What is sauce for the Dom Cummings goose is sauce for the Sarah Smith gander. OK! That doesn’t quite work. But you take my point. Or rather I don’t accept Ruth Wishart’s. Which is that the two individuals in question are very different and the misdeeds under discussion cannot be compared. I disagree.

I will not be joining any witch-hunt against either of these people. Hounding public figures for sport is an activity which tends to reveal more about the hounds than their prey. And none of it flattering. How quickly holding to account descends into an undignified scrabble for scraps of scalp. But I look at the incidents which have made both Cummings and Smith the story rather than the story-teller and I see the same phenomenon. I see words and actions which betray a particular mindset. A mindset which the furore would suggest is an affront to the public’s sensibilities.

Even the mindsets revealed are fundamentally similar. In both these cases – and, I’d hazard, in most such cases – it is about entitlement. This may be most apparent, even explicit, in the case of Cummings. But is Sarah Smith really so different? Cummings exhibits the attitude of someone who considers himself part of an elite. The privileges afforded that elite he regards as no more than his due. Not privilege at all, really. No more than the trappings of the status he has earned entirely by his own skill and effort. His actions were not misjudged. They were judged in relation to a particular estimation of his status. There was, according to his mindset, no mismatch between what he did and what he is entitled to do.

Neither is it accurate to describe as an error of judgement Sarah Smith’s comment about Nicola Sturgeon enjoying the political opportunities of the current public health crisis. She didn’t choose the wrong word. She chose the word which she considered appropriate. To the very limited extent that she has expressed regret it is not for saying something inappropriate but for too clearly revealing what she considers is appropriate. What she said reveals that underlying sense of entitlement every bit as much as what Cummings did. Even her response when pressed reveals the same disdain for the opinions of others.

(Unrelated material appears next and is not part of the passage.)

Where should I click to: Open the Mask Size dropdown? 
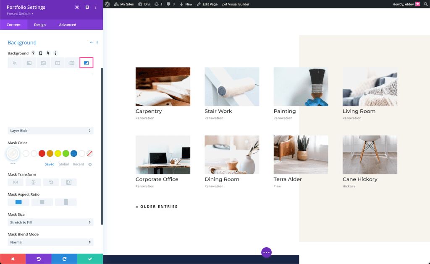coord(50,222)
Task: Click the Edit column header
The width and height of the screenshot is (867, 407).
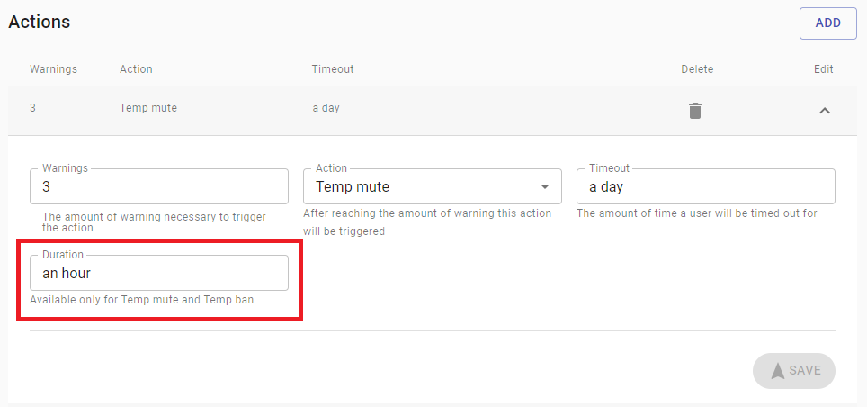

The problem is not that what Smith said was wrong or that what Cummings did was wrong, but that what each said or did is NOT wrong according to the mores and standards of the culture in which they both are immersed – the culture of entitlement. If their words and deeds are considered unacceptable then removing them from their positions will resolve nothing. Because only people with that sense of entitlement will fit in that position. The culture requires it.

Hunting witches is ultimately pointless because the culture which produces witch hunters must also produce witches to be hunted. If you are offended by either or both witches and witch hunters then you must change the culture, not the actors within it. And if you are powerless to change the culture – perhaps because it’s not yours to change – then your only option is to separate yourself from that culture in favour of something more amenable.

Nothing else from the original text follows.